**** Records for this task

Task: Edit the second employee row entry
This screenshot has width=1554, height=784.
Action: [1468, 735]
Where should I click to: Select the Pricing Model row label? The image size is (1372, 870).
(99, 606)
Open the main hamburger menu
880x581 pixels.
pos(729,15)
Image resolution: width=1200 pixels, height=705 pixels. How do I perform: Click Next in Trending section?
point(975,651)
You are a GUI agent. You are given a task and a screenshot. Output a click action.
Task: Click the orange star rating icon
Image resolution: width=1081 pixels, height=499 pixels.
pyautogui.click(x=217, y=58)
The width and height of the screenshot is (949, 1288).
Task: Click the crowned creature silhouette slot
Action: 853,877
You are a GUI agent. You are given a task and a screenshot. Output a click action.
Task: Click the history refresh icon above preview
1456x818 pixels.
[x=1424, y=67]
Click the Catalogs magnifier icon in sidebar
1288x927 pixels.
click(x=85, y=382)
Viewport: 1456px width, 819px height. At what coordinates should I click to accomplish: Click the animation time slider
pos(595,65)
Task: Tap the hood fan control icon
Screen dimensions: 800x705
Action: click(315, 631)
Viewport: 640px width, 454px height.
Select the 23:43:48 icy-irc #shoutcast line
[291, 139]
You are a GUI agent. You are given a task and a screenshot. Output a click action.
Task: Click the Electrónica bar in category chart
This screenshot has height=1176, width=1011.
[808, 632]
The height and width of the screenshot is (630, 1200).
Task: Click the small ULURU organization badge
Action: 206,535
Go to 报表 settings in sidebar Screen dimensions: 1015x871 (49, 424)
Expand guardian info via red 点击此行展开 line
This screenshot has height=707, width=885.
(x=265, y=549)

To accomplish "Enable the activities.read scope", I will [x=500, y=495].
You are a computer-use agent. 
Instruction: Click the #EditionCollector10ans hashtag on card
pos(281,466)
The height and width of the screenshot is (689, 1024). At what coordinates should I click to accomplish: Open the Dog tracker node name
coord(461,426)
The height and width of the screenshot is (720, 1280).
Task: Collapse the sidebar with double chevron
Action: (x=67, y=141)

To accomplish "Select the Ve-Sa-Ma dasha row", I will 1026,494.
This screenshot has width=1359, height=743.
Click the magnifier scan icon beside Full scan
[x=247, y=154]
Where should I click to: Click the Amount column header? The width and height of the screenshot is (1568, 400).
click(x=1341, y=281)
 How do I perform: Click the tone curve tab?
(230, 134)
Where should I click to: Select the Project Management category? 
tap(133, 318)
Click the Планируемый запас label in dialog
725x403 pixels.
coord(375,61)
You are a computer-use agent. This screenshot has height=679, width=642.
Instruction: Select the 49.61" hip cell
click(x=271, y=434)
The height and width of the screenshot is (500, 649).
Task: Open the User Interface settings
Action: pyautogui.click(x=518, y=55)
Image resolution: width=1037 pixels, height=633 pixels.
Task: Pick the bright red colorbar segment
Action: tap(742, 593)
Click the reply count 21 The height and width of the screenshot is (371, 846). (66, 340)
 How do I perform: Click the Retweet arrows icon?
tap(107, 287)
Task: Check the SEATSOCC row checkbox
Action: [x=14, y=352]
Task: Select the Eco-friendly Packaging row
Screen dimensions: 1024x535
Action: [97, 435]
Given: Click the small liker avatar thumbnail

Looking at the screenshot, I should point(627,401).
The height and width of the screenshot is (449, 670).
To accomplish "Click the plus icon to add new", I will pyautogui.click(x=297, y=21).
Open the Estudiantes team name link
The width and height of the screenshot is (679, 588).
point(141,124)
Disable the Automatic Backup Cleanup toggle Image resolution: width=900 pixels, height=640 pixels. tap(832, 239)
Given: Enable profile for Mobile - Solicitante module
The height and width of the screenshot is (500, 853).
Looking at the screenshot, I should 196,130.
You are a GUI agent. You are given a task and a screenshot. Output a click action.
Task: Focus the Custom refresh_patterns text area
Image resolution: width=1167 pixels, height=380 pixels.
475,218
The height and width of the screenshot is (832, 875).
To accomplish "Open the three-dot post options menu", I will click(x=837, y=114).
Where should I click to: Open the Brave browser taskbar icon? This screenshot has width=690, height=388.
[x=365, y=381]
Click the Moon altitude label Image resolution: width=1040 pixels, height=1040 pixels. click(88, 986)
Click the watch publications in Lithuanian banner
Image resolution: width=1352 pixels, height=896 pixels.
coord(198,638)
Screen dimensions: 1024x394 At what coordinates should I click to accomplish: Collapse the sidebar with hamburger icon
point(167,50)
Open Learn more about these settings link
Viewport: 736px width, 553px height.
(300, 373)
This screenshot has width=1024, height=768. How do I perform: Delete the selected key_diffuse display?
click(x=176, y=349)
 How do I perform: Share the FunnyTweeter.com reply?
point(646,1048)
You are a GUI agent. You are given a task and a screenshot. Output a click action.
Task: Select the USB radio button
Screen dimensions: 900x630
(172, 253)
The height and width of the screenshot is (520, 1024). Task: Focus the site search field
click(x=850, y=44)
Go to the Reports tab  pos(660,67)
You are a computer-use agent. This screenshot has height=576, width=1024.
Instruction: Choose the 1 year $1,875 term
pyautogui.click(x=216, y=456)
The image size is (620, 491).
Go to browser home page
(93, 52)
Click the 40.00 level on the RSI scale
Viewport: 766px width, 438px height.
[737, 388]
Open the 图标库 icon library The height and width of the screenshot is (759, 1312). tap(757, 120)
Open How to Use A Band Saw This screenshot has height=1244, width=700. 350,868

********

## Task instructions
Give all the lines above again, exactly.

## Answer area
Task: Edit the second employee row entry
This screenshot has width=1554, height=784.
Action: [1468, 735]
Where should I click to: Select the Pricing Model row label? The image size is (1372, 870).
(99, 606)
Open the main hamburger menu
880x581 pixels.
pos(729,15)
Image resolution: width=1200 pixels, height=705 pixels. How do I perform: Click Next in Trending section?
point(975,651)
You are a GUI agent. You are given a task and a screenshot. Output a click action.
Task: Click the orange star rating icon
Image resolution: width=1081 pixels, height=499 pixels.
pyautogui.click(x=217, y=58)
The width and height of the screenshot is (949, 1288).
Task: Click the crowned creature silhouette slot
Action: 853,877
You are a GUI agent. You are given a task and a screenshot. Output a click action.
Task: Click the history refresh icon above preview
1456x818 pixels.
[x=1424, y=67]
Click the Catalogs magnifier icon in sidebar
1288x927 pixels.
click(x=85, y=382)
Viewport: 1456px width, 819px height. At what coordinates should I click to accomplish: Click the animation time slider
pos(595,65)
Task: Tap the hood fan control icon
Screen dimensions: 800x705
Action: click(315, 631)
Viewport: 640px width, 454px height.
Select the 23:43:48 icy-irc #shoutcast line
[291, 139]
You are a GUI agent. You are given a task and a screenshot. Output a click action.
Task: Click the Electrónica bar in category chart
This screenshot has height=1176, width=1011.
[808, 632]
The height and width of the screenshot is (630, 1200).
Task: Click the small ULURU organization badge
Action: 206,535
Go to 报表 settings in sidebar Screen dimensions: 1015x871 (49, 424)
Expand guardian info via red 点击此行展开 line
This screenshot has height=707, width=885.
(x=265, y=549)

To accomplish "Enable the activities.read scope", I will [x=500, y=495].
You are a computer-use agent. 
Instruction: Click the #EditionCollector10ans hashtag on card
pos(281,466)
The height and width of the screenshot is (689, 1024). At what coordinates should I click to accomplish: Open the Dog tracker node name
coord(461,426)
The height and width of the screenshot is (720, 1280).
Task: Collapse the sidebar with double chevron
Action: (x=67, y=141)

To accomplish "Select the Ve-Sa-Ma dasha row", I will 1026,494.
This screenshot has width=1359, height=743.
Click the magnifier scan icon beside Full scan
[x=247, y=154]
Where should I click to: Click the Amount column header? The width and height of the screenshot is (1568, 400).
click(x=1341, y=281)
 How do I perform: Click the tone curve tab?
(230, 134)
Where should I click to: Select the Project Management category? 
tap(133, 318)
Click the Планируемый запас label in dialog
725x403 pixels.
coord(375,61)
You are a computer-use agent. This screenshot has height=679, width=642.
Instruction: Select the 49.61" hip cell
click(x=271, y=434)
The height and width of the screenshot is (500, 649).
Task: Open the User Interface settings
Action: pyautogui.click(x=518, y=55)
Image resolution: width=1037 pixels, height=633 pixels.
Task: Pick the bright red colorbar segment
Action: tap(742, 593)
Click the reply count 21 The height and width of the screenshot is (371, 846). (66, 340)
 How do I perform: Click the Retweet arrows icon?
tap(107, 287)
Task: Check the SEATSOCC row checkbox
Action: [x=14, y=352]
Task: Select the Eco-friendly Packaging row
Screen dimensions: 1024x535
Action: [97, 435]
Given: Click the small liker avatar thumbnail

Looking at the screenshot, I should point(627,401).
The height and width of the screenshot is (449, 670).
To accomplish "Click the plus icon to add new", I will pyautogui.click(x=297, y=21).
Open the Estudiantes team name link
The width and height of the screenshot is (679, 588).
point(141,124)
Disable the Automatic Backup Cleanup toggle Image resolution: width=900 pixels, height=640 pixels. tap(832, 239)
Given: Enable profile for Mobile - Solicitante module
The height and width of the screenshot is (500, 853).
Looking at the screenshot, I should 196,130.
You are a GUI agent. You are given a task and a screenshot. Output a click action.
Task: Focus the Custom refresh_patterns text area
Image resolution: width=1167 pixels, height=380 pixels.
475,218
The height and width of the screenshot is (832, 875).
To accomplish "Open the three-dot post options menu", I will click(x=837, y=114).
Where should I click to: Open the Brave browser taskbar icon? This screenshot has width=690, height=388.
[x=365, y=381]
Click the Moon altitude label Image resolution: width=1040 pixels, height=1040 pixels. click(88, 986)
Click the watch publications in Lithuanian banner
Image resolution: width=1352 pixels, height=896 pixels.
coord(198,638)
Screen dimensions: 1024x394 At what coordinates should I click to accomplish: Collapse the sidebar with hamburger icon
point(167,50)
Open Learn more about these settings link
Viewport: 736px width, 553px height.
(300, 373)
This screenshot has width=1024, height=768. How do I perform: Delete the selected key_diffuse display?
click(x=176, y=349)
 How do I perform: Share the FunnyTweeter.com reply?
point(646,1048)
You are a GUI agent. You are given a task and a screenshot. Output a click action.
Task: Select the USB radio button
Screen dimensions: 900x630
(172, 253)
The height and width of the screenshot is (520, 1024). Task: Focus the site search field
click(x=850, y=44)
Go to the Reports tab  pos(660,67)
You are a computer-use agent. This screenshot has height=576, width=1024.
Instruction: Choose the 1 year $1,875 term
pyautogui.click(x=216, y=456)
The image size is (620, 491).
Go to browser home page
(93, 52)
Click the 40.00 level on the RSI scale
Viewport: 766px width, 438px height.
[737, 388]
Open the 图标库 icon library The height and width of the screenshot is (759, 1312). tap(757, 120)
Open How to Use A Band Saw This screenshot has height=1244, width=700. 350,868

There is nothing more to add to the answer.